I’ve searched to see if there are any references to this but couldn’t find any.
I’m writing in UK stage play and all was going well about 3,000 words in when grey shading suddenly showed up behind the lines of dialogue. I’ve checked the formatting I set which is fine. I’m using general text and scriptwriting. The shading wouldn’t bother me, unless it affects printing, but now, when I press return, it only moves one line down instead of two even though it’s showing 1.0 in the line spacing. It was moving two lines before when I pressed return.
Any advice much welcome.
Are you on a Mac or PC? On Macs programs tend to act a bit strange if you have not rebooted your system in a long time, as in 10 days or more. So if I notice an app acting strange before I do anything else I go into Terminal and type uptime to see how long it has been since I last rebooted. If it has been more than a week then that is usually the culprit and a reboot brings things back to normal.
Have you turned on Preserve Formatting in the Format menu? This would create a blueish grey box around the text.
No, I’ve not turned on Preserve Formatting.
I’m on Mac. I don’t know what you mean by rebooting. Rebooting what?
Yeah, got it. I thought the original poster might have meant reboot Scrivener.
That
That you should do every day anyway.
Why restart every day? I just put my mac to sleep.
I was obviously talking about Scrivener.
I don’t understand. Do you mean restart Scrivener every day?
Yes. Perhaps better stated as “close Scrivener when you stop writing”. Let it do its things that it does when being closed.
Thanks. Apart from updates what else would Scrivener do that can only be done when it’s closed?

Scrivener do that can only be done when it’s closed?
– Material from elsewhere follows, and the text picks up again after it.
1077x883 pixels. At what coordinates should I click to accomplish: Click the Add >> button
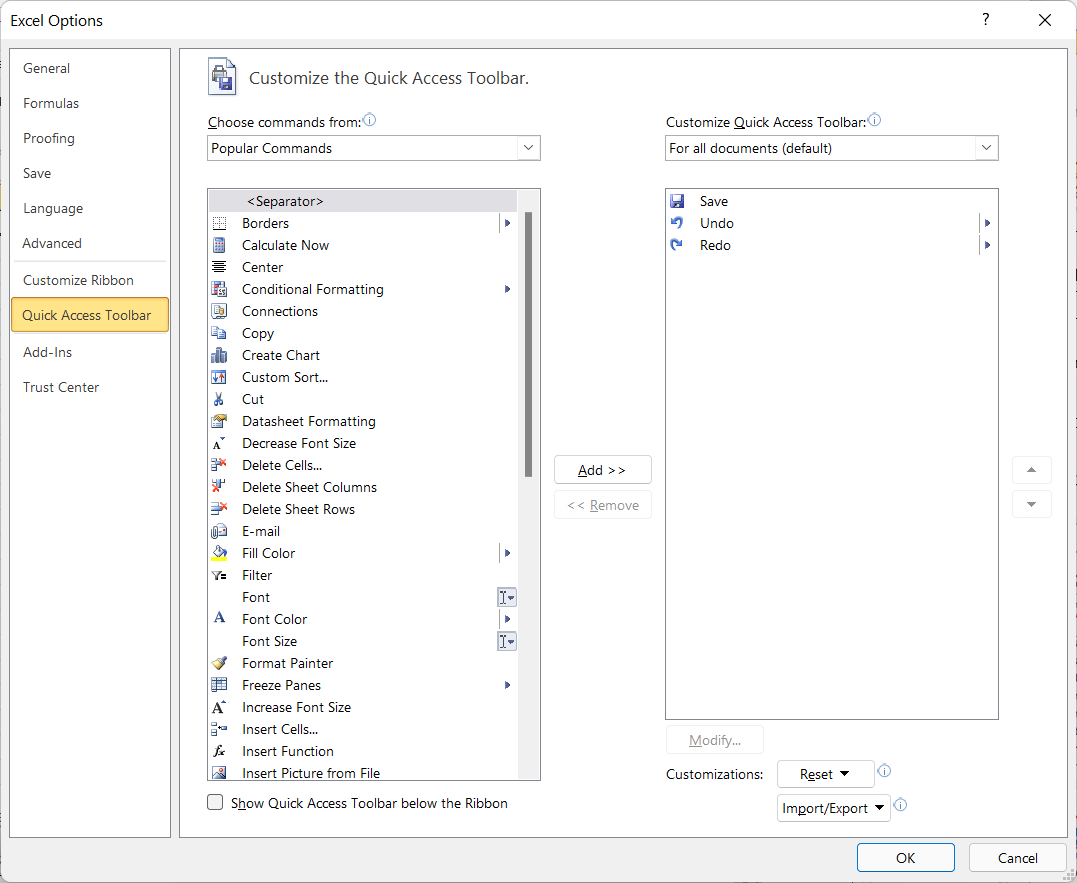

Scrivener does nothing when closed.
The process of closing certainly (if you set that option) will make a backup of your project. I suspect it does other things as closing is not instantaneous so Scrivener (with the operating system) is doing something. Knowing how computers work, I can think of a few things they might be doing, but that a topic beyond the scope of this thread and frankly I don’t plan to pursue it. I just accept that it does something and when finished writing, I close it. I close other apps when not in use. I have no reason to think it’s not a good practice and in fact it probably is. Your mileage may differ.
I close down my Macs pretty much every night and start them up again in the morning. (1) Shutting down clears temporary system files and other cruft which can slow the computer down and, if it really builds up, lead to weirdnesses; (2) it’s not consuming electricity overnight when I’m not using it.
Particularly with Apple silicon, start-up is so fast that it has no impact on time usage.
Mark
But closing the Mac means that any updates won’t get done until you reopen it.
restart Mac every so often.
Scrivener will detect updates when available and running.